==== Available data

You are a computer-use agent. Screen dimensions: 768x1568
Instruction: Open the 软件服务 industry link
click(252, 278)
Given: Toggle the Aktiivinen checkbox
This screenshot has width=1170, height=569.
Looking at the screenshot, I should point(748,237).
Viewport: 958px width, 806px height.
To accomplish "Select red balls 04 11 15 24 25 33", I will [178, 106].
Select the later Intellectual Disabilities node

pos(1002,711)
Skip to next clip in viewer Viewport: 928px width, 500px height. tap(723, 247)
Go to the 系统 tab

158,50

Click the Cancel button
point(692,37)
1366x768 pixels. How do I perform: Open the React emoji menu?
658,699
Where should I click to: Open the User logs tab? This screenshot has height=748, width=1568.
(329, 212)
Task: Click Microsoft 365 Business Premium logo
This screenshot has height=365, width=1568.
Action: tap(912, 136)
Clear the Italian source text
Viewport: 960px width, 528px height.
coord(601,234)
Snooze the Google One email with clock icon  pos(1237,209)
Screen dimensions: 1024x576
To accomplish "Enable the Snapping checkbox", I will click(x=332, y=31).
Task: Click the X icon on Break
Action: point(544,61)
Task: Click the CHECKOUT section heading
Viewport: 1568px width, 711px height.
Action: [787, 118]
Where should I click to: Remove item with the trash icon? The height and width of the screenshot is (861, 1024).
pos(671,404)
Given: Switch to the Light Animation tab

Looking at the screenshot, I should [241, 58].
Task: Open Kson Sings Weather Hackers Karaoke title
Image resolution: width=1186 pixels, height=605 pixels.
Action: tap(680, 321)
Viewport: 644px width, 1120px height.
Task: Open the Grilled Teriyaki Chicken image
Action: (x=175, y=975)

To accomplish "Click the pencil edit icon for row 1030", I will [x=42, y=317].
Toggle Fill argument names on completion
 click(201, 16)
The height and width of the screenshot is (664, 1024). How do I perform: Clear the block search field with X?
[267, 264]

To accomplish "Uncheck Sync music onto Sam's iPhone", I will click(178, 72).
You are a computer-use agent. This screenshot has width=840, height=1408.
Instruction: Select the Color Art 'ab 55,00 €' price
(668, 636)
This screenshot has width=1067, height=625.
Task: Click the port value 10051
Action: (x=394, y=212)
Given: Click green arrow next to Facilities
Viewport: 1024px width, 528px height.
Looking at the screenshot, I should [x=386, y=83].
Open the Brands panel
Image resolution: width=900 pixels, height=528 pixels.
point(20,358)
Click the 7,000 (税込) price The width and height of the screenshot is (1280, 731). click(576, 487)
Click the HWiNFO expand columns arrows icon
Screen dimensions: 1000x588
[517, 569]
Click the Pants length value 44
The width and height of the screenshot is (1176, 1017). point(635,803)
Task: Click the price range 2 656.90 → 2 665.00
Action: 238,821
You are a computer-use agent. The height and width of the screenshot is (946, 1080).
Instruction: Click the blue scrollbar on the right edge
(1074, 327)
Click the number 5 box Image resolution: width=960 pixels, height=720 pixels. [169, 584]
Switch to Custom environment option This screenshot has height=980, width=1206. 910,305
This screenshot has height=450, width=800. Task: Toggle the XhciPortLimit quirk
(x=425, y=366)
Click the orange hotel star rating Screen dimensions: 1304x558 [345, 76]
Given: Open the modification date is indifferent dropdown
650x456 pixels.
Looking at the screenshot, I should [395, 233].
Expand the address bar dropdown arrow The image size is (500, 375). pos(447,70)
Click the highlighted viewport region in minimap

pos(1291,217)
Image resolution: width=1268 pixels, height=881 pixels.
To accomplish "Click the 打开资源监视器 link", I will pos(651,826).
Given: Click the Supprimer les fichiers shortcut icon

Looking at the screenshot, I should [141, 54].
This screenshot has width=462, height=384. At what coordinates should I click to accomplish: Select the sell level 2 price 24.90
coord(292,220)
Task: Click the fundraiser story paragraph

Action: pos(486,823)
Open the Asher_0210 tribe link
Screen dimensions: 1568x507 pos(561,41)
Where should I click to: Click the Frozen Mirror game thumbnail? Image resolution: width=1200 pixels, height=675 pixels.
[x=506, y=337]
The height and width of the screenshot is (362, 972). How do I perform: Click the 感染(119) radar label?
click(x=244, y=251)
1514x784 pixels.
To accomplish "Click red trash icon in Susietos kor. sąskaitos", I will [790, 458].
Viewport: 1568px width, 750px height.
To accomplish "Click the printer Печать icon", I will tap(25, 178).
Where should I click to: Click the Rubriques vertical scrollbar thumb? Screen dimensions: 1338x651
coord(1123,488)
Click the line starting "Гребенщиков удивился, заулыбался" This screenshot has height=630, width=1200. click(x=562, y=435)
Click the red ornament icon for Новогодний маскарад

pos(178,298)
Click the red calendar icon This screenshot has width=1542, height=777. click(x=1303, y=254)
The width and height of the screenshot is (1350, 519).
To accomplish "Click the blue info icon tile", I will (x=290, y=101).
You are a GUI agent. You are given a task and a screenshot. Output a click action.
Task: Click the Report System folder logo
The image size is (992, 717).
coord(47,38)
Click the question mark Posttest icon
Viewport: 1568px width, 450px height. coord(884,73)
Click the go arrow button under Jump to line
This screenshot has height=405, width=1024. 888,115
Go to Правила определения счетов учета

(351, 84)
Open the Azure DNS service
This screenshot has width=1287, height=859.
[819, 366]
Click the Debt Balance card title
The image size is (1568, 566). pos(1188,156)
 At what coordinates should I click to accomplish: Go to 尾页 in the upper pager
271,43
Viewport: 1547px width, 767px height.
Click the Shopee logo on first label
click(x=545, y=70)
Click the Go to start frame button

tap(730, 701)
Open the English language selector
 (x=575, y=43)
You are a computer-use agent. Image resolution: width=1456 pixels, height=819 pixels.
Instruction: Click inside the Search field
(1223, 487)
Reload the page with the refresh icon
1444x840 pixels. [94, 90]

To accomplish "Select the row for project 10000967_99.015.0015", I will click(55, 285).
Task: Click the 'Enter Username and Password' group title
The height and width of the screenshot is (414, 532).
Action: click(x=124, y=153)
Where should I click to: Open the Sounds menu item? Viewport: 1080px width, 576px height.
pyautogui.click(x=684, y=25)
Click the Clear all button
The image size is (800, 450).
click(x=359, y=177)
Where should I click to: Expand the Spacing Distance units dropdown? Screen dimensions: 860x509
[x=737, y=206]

========

Task goal:
Where the string "computer" occurs in a line of the listing, copy the line.

Written solution:
You are a computer-use agent. Screen dimensions: 768x1568
You are a computer-use agent. This screenshot has width=840, height=1408.
You are a computer-use agent. The height and width of the screenshot is (946, 1080).
You are a computer-use agent. Image resolution: width=1456 pixels, height=819 pixels.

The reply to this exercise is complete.